▶ THE PROBLEM: The entries shown below should be output exactly as they appear.
######
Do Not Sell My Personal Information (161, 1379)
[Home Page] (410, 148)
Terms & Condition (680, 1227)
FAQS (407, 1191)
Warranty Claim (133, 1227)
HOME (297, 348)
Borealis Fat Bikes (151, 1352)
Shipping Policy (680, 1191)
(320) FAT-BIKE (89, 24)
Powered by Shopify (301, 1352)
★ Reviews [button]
######
▶ RESULT:
Do Not Sell My Personal Information (161, 1379)
[Home Page] (410, 148)
Terms & Condition (680, 1227)
FAQS (407, 1191)
Warranty Claim (133, 1227)
HOME (297, 348)
Borealis Fat Bikes (151, 1352)
Shipping Policy (680, 1191)
(320) FAT-BIKE (89, 24)
Powered by Shopify (301, 1352)
★ Reviews [button]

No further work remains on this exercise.